If you go

What: People Against Rape presents its annual rally, "Take Back the Night"

When: 6 p.m. April 17

Where: Marion Square in Charleston

It would have been easy to throw in the towel when People Against Rape hit financial bottom a year and a half ago.

Dr. Dean Kilpatrick, a founding member of the Charleston nonprofit, said when they discovered missing money, lost their grant funding and had to lay off every employee in 2012, that was the advice he got from many.

"They would say, 'This is too high a hill to climb, just dissolve the organization and maybe another one could come around and pick up the slack,' " Kilpatrick said. "I think it was heartbreaking to all of us."

Despite the grand challenges ahead for the group, which lost every employee and owed thousands of dollars to the federal government, PAR persevered.

"I think adversity can reveal character," Kilpatrick said. "The board said, 'We know its going to be hard, but if we can't do it, it won't be from any lack of trying.' "

Nineteen months later, PAR is emerging from darkness. Part of its grant funding was restored. They've hired three employees, and they're getting back to basics, according to board member Vickey Cornelison-Grant.

"The board and I, we just looked at each other and said, there is no one else to do this. We can't let this agency fail," she said. "So we had no clear idea what the resolution was going to be. It was one little step in front of each other."

The near downfall

In 2012, PAR lost $300,000 worth of grant money after learning that $60,000 to $80,000 worth of bills that had never been paid were submitted for reimbursement.

Board members blamed a former employee, who resigned and left the state after being confronted with irregularities.

The State Law Enforcement Division began a criminal investigation into the allegations, but the extent of PAR's financial problems remained unknown to the nonprofit group until 2012 when the board learned that bills, including the rent and federal taxes, had not been paid.

PAR reported the issues to their grant providers, which included the S.C. Department of Public Safety and the Department of Health and Environmental Control. The state agencies suspended their funding until the agency could account for everything.

The board laid off all 13 employees. They also could no longer afford to operate out of their offices in North Charleston.

"It was extremely difficult. It was like this big, dark, long tunnel," Cornelison-Grant said. "There were multiple setbacks."

Three former employees who had been laid off sued PAR, claiming they weren't paid what they were owed. In September, they reached a settlement.

Out of the tunnel

Despite the hardships, board members, such as Kilpatrick and Cornelison-Grant, saw light at the end of the tunnel.

"It was really, really hard emotionally, but on the other hand, it makes it gratifying. I think we have pulled it off," Kilpatrick said. "I think the organization is back on track, and I think the brighter days are ahead."

Cornelison-Grant coordinated volunteers and kept the 24-hour hotline running through the financial crisis. "We didn't miss one call for which we were called at the hospital," she said.

SLED's investigation remains ongoing, according to the agency's spokesman Thom Berry.

Kilpatrick, who has been in contact with SLED, said a preliminary investigative report showed authorities are nearly finished.

"It was pretty clear from our accountant, who did an audit and information from SLED, that the books were being kept in a way that was deceptive," Kilpatrick said.

» **WORK ITEM**:
Reproduce the passage of the People Against Rape article word for word, starting with "PAR reported the" and going on through "account for everything.".

» **INPUT DATA**:

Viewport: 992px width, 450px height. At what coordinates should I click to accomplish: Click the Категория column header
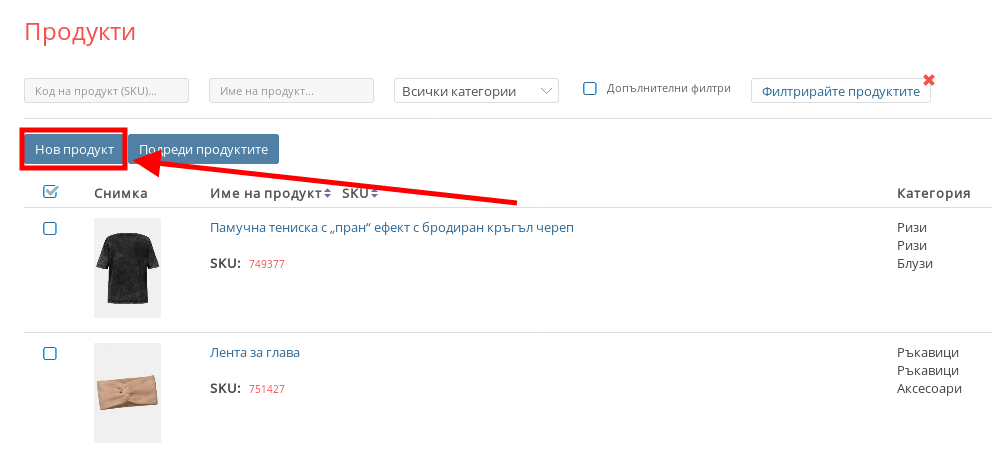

» **RESPONSE AREA**:
PAR reported the issues to their grant providers, which included the S.C. Department of Public Safety and the Department of Health and Environmental Control. The state agencies suspended their funding until the agency could account for everything.